__Brief__: Wherever the word "plus" appears in a line of the records, copy that line.

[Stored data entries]
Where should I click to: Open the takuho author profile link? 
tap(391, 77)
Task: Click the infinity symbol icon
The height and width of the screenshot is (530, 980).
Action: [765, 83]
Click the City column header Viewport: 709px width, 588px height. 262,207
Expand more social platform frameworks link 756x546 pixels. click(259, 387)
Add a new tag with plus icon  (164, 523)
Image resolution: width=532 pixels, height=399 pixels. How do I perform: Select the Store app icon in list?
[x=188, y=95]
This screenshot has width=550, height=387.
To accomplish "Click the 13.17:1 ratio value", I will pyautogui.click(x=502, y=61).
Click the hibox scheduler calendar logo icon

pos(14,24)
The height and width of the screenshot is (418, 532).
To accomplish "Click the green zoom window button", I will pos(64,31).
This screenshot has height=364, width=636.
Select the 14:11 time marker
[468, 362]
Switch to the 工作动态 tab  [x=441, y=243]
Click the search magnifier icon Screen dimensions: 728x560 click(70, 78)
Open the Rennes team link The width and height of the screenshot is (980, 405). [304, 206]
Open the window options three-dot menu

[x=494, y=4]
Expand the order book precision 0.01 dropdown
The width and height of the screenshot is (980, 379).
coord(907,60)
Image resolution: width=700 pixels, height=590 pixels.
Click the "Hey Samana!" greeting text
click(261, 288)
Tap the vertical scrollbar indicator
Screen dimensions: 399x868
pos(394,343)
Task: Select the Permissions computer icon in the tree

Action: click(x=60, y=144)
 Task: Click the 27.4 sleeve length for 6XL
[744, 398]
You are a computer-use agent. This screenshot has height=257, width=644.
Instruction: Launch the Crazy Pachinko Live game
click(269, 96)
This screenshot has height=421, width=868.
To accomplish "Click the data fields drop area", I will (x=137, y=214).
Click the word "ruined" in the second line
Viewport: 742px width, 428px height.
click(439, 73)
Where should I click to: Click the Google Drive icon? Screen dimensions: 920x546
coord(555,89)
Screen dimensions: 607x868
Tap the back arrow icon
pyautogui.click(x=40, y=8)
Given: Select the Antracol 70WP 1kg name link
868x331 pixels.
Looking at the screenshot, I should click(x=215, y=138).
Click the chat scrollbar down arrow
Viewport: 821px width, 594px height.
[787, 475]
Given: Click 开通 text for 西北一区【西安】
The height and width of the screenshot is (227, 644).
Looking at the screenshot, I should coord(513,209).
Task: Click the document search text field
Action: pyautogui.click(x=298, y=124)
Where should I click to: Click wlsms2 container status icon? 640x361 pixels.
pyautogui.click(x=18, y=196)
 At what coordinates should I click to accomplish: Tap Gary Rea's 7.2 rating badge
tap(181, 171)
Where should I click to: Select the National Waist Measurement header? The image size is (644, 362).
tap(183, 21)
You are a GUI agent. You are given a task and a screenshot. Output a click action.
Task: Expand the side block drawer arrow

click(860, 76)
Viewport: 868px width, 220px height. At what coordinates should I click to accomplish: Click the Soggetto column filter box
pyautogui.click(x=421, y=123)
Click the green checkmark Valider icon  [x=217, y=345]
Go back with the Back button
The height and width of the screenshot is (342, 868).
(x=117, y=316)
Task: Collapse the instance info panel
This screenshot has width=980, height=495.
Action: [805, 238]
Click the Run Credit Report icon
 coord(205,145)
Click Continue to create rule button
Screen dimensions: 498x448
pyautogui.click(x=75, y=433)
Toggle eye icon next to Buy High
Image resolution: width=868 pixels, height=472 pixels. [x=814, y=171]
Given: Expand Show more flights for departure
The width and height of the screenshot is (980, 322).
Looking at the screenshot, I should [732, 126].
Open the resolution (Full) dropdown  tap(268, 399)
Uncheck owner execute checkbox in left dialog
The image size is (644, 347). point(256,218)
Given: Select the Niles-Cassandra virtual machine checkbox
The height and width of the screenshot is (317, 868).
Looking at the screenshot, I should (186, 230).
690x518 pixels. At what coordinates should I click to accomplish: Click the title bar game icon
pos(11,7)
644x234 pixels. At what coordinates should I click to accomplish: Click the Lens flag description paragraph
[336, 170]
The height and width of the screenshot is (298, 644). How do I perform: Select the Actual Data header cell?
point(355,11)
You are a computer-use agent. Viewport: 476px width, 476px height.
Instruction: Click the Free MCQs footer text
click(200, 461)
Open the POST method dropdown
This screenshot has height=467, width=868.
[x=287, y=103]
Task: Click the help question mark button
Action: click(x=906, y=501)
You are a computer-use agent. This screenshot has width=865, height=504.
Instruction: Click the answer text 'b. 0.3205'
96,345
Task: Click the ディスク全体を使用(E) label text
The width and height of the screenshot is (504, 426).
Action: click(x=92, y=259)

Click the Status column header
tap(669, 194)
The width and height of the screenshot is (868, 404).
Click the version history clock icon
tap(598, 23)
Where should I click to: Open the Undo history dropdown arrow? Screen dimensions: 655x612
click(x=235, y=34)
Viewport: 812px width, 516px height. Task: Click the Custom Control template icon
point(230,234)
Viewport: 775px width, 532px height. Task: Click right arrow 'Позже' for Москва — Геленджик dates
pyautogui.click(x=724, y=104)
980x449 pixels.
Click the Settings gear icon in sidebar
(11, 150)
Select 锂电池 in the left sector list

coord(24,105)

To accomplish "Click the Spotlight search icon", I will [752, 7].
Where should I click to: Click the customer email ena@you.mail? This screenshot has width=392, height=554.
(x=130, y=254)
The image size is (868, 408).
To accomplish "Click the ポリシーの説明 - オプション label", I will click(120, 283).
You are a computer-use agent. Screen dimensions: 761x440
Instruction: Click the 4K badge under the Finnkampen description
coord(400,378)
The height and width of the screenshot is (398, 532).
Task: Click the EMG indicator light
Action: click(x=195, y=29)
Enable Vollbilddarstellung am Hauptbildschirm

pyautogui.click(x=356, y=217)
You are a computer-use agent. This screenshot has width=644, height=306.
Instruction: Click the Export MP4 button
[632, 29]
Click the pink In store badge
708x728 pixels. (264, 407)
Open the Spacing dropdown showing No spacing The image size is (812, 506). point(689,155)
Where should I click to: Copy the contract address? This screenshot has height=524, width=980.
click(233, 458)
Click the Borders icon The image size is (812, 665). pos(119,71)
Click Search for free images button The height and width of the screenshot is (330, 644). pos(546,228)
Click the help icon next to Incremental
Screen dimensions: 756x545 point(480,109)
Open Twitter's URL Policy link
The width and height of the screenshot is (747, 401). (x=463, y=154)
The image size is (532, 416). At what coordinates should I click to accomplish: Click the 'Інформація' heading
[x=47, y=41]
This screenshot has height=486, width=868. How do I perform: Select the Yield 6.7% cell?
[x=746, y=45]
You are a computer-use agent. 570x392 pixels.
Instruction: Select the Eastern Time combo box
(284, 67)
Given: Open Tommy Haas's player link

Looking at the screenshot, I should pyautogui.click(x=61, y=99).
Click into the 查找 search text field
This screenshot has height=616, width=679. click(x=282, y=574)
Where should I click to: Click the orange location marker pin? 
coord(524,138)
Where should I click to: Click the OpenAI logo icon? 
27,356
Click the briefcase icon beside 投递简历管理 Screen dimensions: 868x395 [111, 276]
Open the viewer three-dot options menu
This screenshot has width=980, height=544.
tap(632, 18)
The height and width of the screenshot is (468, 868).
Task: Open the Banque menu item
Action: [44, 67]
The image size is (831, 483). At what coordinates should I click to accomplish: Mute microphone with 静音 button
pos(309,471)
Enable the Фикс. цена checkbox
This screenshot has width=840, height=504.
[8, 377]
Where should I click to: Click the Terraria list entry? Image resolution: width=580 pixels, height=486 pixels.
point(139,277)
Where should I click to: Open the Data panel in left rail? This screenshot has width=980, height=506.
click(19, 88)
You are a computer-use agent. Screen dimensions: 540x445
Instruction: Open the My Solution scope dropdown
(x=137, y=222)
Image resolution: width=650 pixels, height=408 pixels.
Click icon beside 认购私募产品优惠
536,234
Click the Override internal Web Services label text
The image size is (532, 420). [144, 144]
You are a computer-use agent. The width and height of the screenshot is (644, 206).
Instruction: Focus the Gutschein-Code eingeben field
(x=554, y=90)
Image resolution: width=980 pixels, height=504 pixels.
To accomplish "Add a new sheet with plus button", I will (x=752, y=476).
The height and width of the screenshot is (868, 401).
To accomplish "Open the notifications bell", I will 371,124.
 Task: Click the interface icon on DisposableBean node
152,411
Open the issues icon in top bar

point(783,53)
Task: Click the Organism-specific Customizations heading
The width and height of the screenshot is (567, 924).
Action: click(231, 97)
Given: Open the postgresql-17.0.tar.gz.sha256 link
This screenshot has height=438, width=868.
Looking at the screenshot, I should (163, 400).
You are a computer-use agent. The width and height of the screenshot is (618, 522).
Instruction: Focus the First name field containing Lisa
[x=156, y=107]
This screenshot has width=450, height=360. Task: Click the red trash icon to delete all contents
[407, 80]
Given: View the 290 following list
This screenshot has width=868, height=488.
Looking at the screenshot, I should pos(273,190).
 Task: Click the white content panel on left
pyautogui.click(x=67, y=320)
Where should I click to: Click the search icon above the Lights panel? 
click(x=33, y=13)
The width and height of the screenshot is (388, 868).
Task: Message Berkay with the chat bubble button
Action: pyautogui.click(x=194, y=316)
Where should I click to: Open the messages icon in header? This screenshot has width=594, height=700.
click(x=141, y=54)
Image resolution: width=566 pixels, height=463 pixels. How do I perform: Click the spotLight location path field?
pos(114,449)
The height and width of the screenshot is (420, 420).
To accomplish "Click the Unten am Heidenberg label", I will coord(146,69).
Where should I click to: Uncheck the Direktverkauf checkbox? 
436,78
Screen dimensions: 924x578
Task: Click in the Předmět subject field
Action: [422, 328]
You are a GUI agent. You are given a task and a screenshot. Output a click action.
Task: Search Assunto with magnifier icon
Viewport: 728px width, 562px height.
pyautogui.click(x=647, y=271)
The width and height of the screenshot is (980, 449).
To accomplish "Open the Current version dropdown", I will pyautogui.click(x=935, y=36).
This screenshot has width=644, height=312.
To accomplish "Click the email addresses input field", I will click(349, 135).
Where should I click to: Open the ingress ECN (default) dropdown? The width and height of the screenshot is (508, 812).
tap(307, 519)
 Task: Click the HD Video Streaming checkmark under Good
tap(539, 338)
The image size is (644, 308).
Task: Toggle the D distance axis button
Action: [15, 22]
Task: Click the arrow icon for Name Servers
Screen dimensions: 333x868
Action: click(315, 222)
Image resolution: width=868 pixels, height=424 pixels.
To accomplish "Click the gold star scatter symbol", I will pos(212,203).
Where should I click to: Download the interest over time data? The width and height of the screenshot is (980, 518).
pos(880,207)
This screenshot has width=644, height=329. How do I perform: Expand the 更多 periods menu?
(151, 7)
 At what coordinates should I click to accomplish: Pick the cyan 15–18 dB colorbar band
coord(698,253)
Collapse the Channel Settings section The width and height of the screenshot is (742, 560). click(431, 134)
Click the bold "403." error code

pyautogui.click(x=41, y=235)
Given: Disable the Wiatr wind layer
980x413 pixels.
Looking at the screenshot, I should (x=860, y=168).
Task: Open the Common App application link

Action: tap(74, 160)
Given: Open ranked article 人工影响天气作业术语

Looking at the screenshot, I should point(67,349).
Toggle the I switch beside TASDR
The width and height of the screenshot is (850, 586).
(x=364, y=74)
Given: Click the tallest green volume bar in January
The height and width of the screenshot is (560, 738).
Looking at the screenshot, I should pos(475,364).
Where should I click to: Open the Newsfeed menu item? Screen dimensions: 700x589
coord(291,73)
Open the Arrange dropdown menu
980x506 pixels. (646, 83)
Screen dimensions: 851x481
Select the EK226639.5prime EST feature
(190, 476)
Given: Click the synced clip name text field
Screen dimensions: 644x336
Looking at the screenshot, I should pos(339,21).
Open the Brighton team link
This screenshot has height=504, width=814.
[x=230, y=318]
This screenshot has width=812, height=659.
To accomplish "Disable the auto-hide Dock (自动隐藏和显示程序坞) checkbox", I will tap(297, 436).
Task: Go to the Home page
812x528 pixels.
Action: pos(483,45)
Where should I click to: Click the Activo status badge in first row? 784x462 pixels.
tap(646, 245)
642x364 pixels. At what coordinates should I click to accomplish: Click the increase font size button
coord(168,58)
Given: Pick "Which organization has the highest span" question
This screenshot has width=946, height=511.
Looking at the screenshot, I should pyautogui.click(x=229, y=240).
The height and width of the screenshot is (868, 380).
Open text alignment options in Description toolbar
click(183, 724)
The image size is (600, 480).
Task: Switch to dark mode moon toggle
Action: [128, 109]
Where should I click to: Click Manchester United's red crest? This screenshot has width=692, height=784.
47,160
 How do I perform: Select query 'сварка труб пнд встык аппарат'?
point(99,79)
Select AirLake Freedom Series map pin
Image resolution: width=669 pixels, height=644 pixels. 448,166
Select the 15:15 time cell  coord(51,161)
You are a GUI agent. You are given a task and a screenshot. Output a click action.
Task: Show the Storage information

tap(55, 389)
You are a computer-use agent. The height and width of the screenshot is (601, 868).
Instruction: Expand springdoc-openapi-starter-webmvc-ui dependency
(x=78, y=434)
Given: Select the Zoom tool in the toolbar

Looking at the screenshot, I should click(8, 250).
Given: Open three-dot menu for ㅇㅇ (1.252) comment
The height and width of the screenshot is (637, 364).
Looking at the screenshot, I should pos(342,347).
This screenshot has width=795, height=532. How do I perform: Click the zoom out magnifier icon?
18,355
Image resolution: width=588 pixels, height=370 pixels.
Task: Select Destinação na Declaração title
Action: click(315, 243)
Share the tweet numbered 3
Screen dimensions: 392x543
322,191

__Response to this task__:
Add a new tag with plus icon  (164, 523)
To accomplish "Add a new sheet with plus button", I will (x=752, y=476).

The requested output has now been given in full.